Jetzt ist die Schule mit ihrer Brandhülle ganz verschwunden, wir reiten unter jungen Buchen dahin, die in der schwülen Sommerluft nur leise hauchen und raunen. Nun kommt die Pappelallee, und dann wendet es sich bergauf. Unter dem ernsten Grün der Nadelbäume erscheint der erste Widerschein des nächtlichen Sees. Ein düster roter, von Funkensternen durchbrochener Wolkenhimmel treibt die im ewigen Windhauche erschauernden Kronen der Bäume zusammen, es öffnet sich der Weg, der Abfluß des ferne goldig angehauchten Sees rauscht in gedämpftem Paukenschlage über das Wehr.

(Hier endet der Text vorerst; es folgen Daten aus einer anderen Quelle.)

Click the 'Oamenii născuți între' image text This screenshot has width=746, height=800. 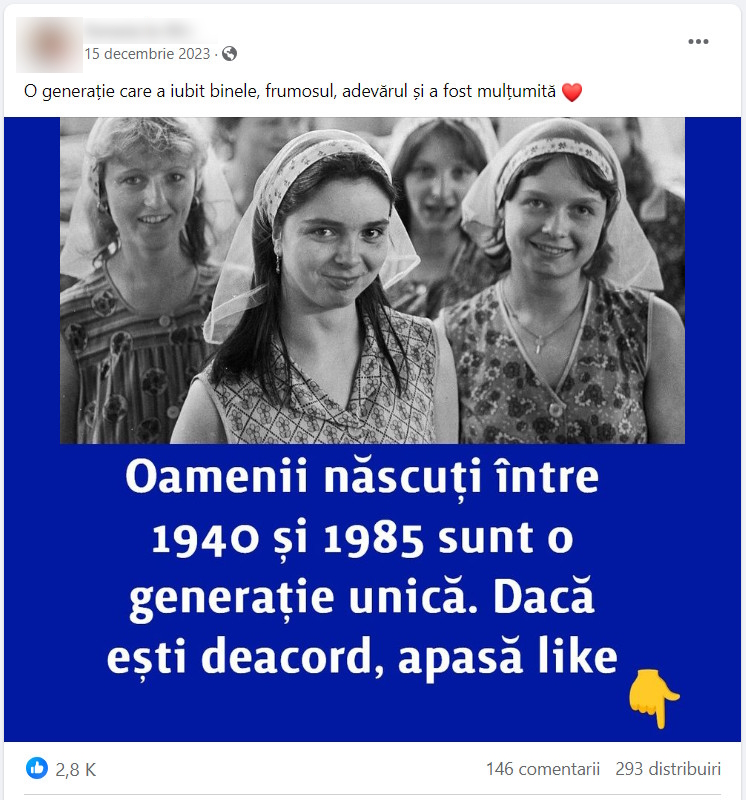(x=362, y=478)
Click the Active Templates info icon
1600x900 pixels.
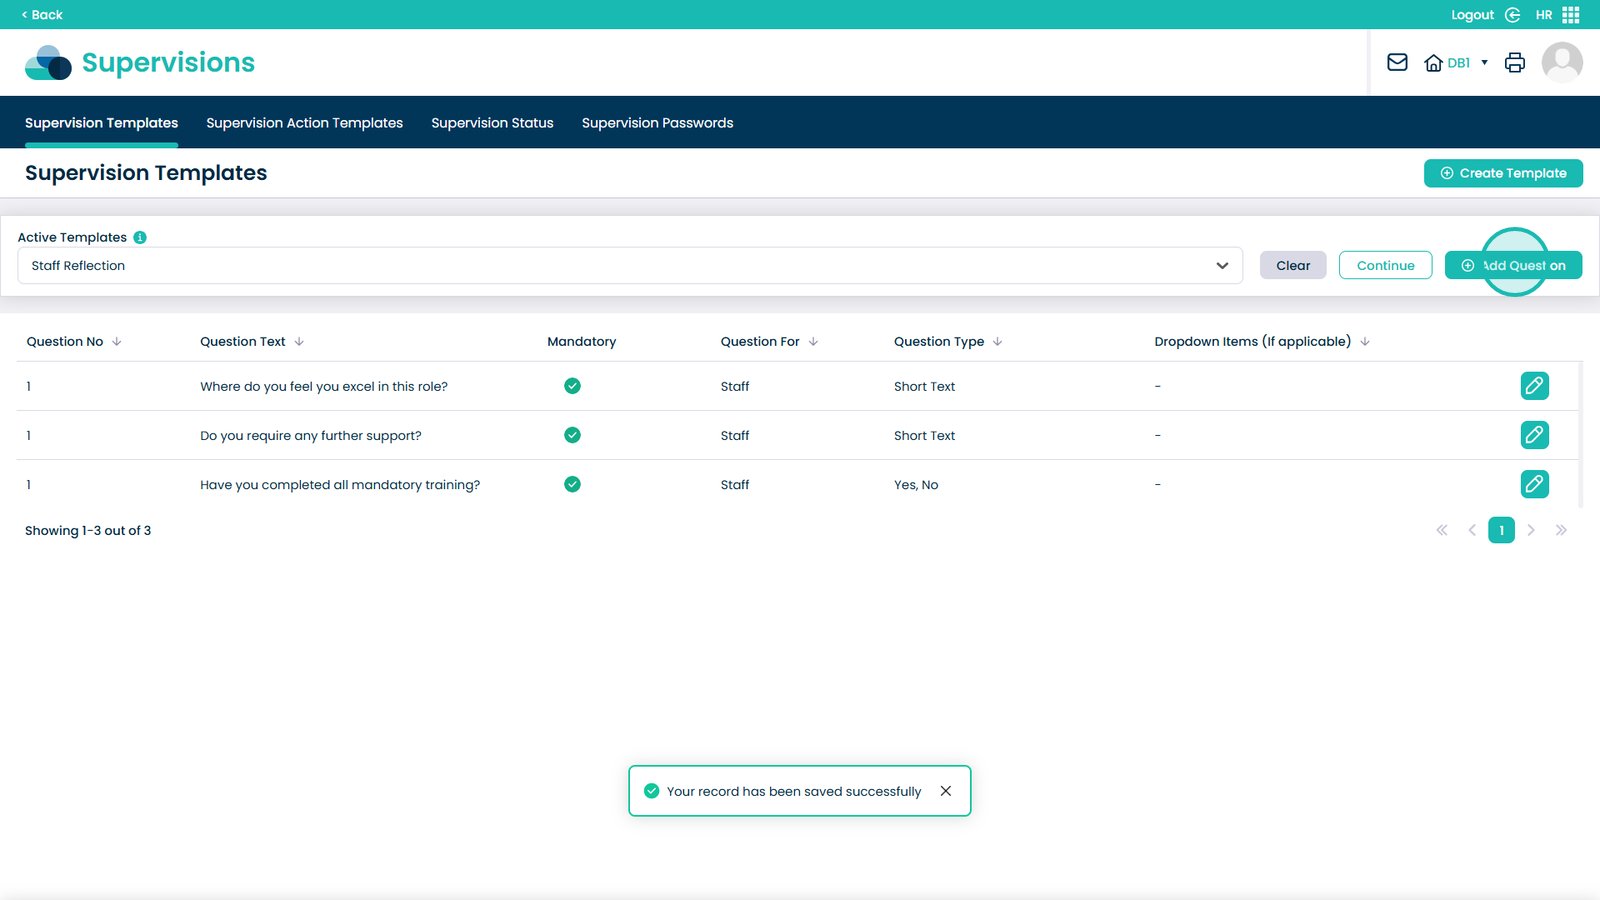(x=140, y=237)
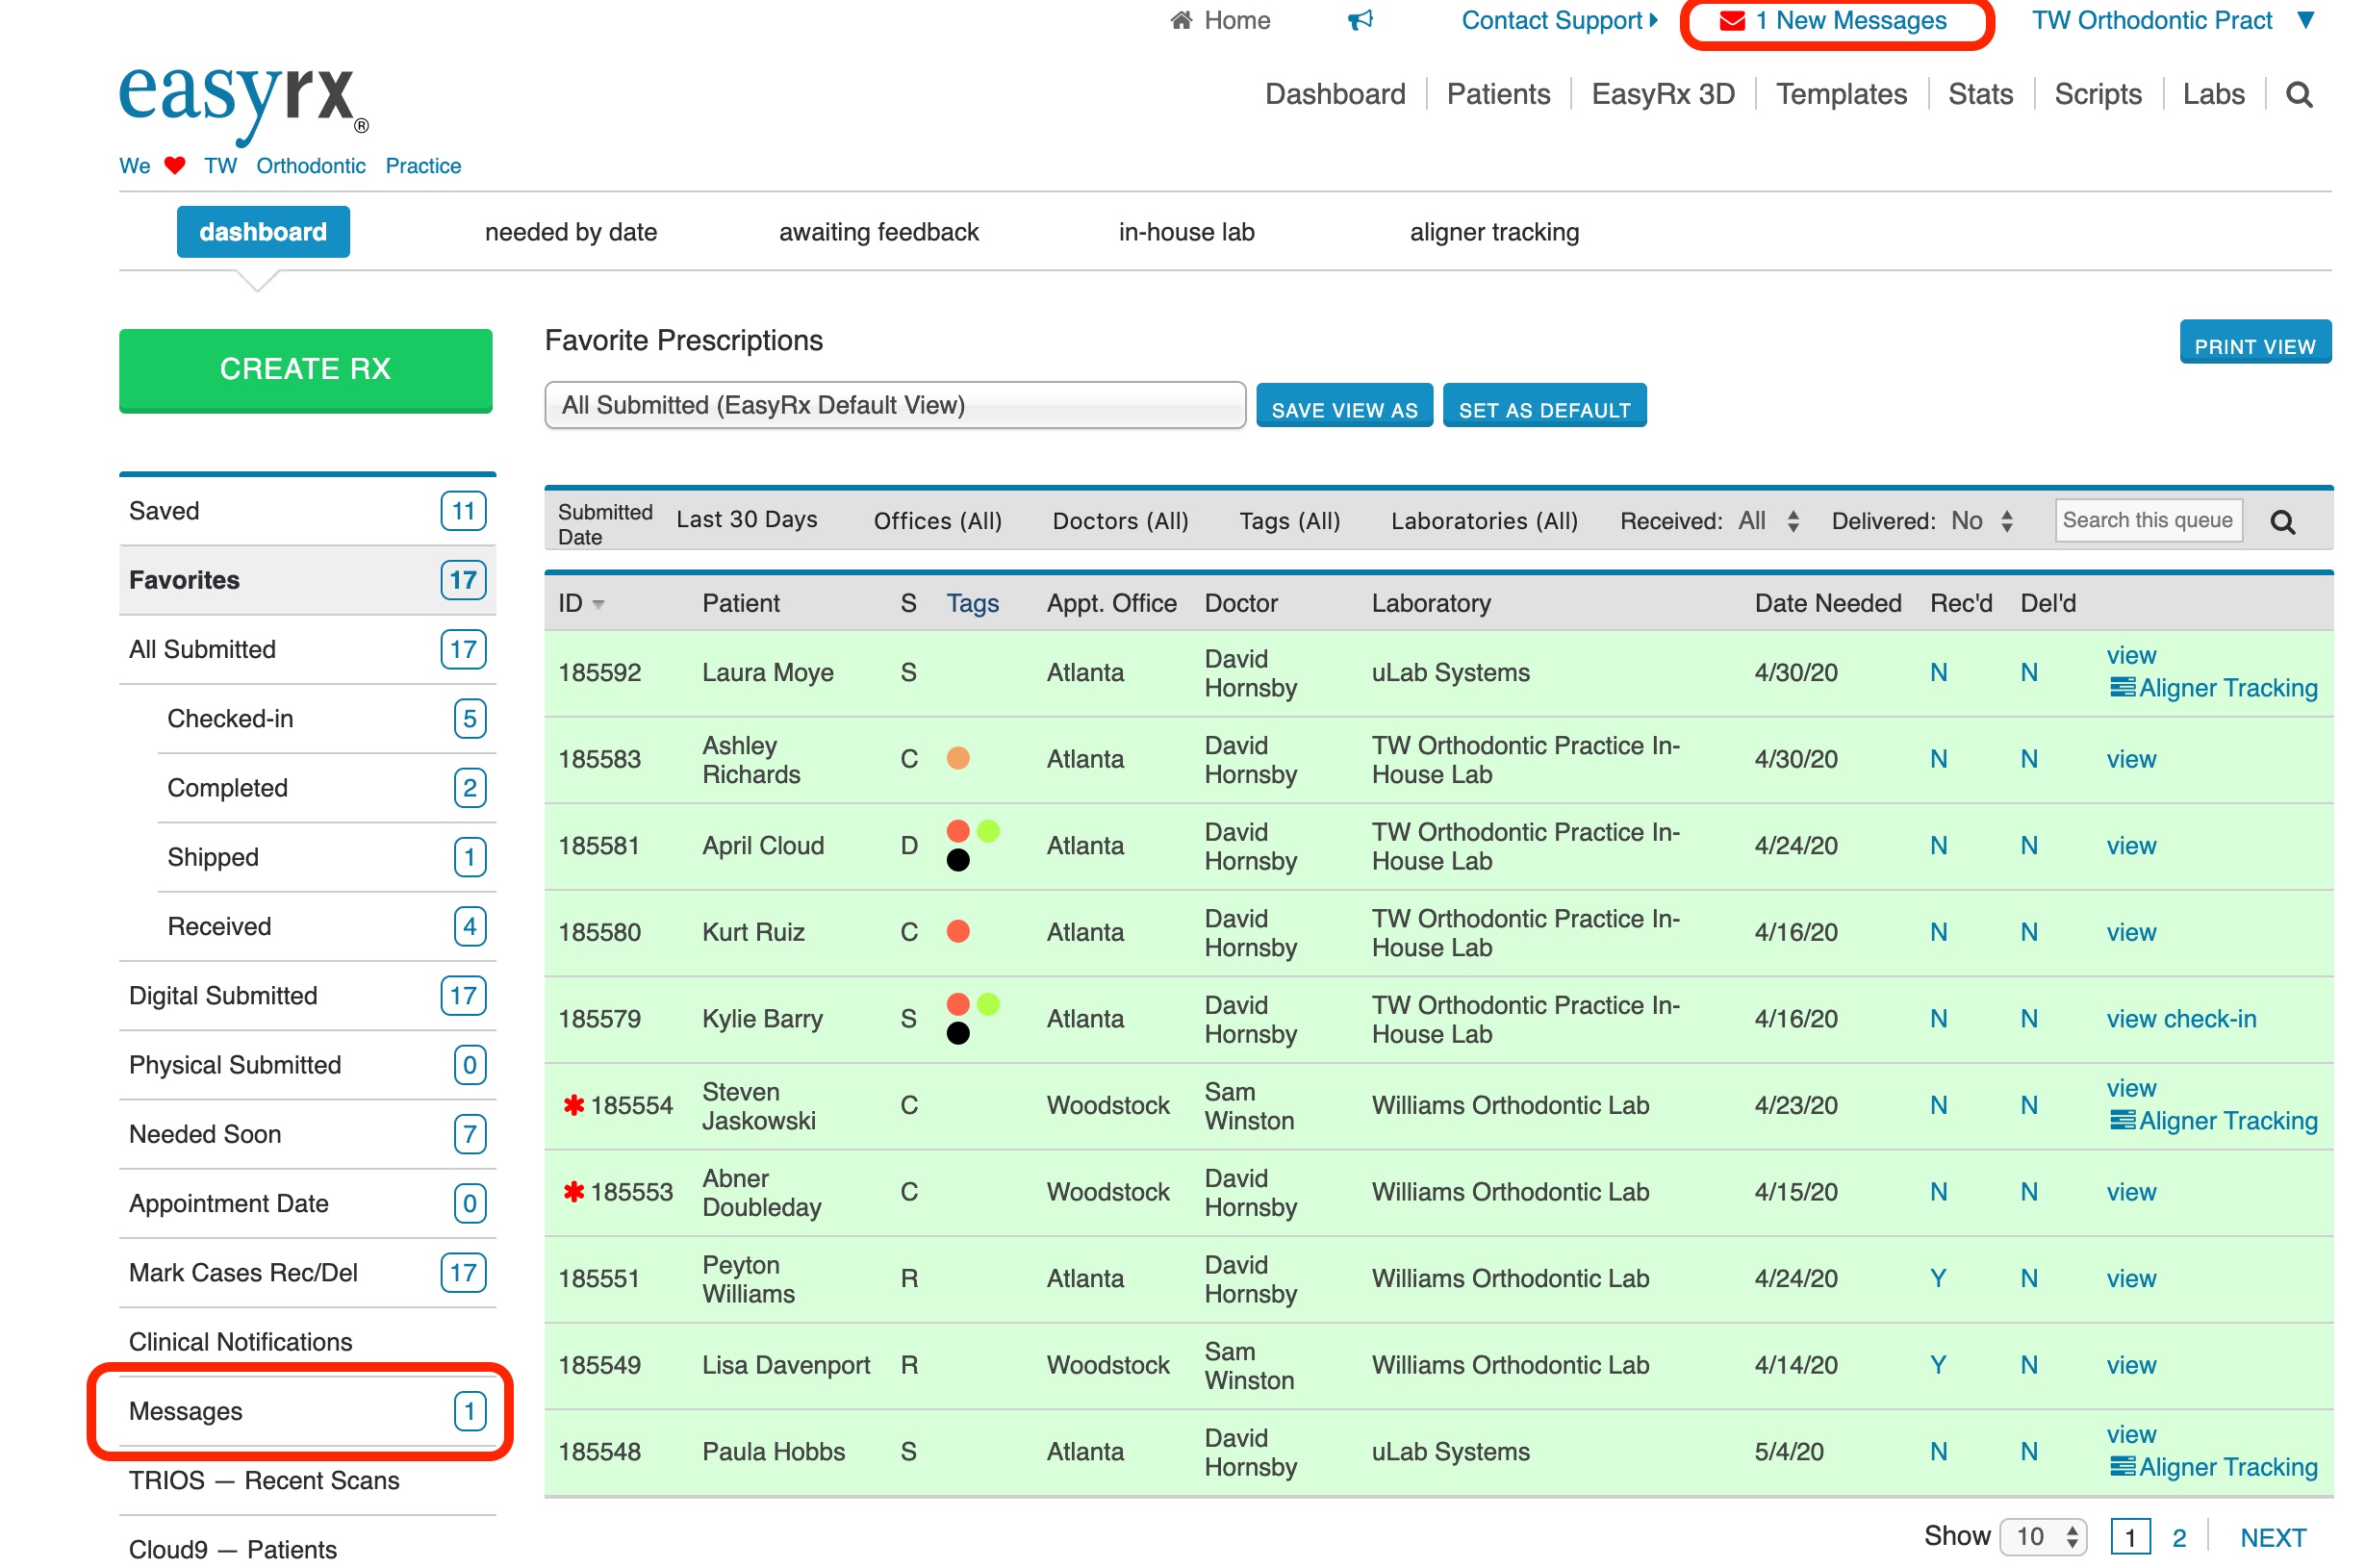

Die Trompetensignale raunen, sie tönen wie Weckrufe am Morgen oder Schlußsignale nach einer Exerzierübung. Ist es das Ende aller Versuche, den Brand zu löschen? Durch den balsamischen Odem des Waldes haucht etwas von dem schweren, giftigen Geruch des Brandes. Wir stoßen an hohe, weiche Heuschober. Ohne Kraft jetzt bin ich nur an das Pferd geklammert, ich sinke herab. Ich liege auf dem schwer duftenden Heu. Über mir die großen steingrauen Augen des Pferdes. Das Wasser ist bewegt, es schlagen die Wellen regelmäßig an. Viele Vögel regen sich im nahen Walde, von dem Brande erweckt. Einige haben sich aufgemacht, sind über die Wasserfläche geflogen. Ihre ausgebreiteten Flügel zeigen den goldenen Widerschein des Brandes von Onderkuhle, oder ist es der spät aufgehende, kupferfarbene, übergroße Mond? Ich wende mein Gesicht von dem ruhig das Gras rupfenden Pferde ab, verberge mein Gesicht in dem Ärmel und weine die ersten Tränen, nicht die letzten.